■ Work required: Copy every line below precisely, leaving nothing out.

Collected data entries
....
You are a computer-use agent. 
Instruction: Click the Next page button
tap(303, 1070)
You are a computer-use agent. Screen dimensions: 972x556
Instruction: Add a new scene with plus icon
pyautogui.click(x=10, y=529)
....
■ Exercise answer:
You are a computer-use agent. 
Instruction: Click the Next page button
tap(303, 1070)
You are a computer-use agent. Screen dimensions: 972x556
Instruction: Add a new scene with plus icon
pyautogui.click(x=10, y=529)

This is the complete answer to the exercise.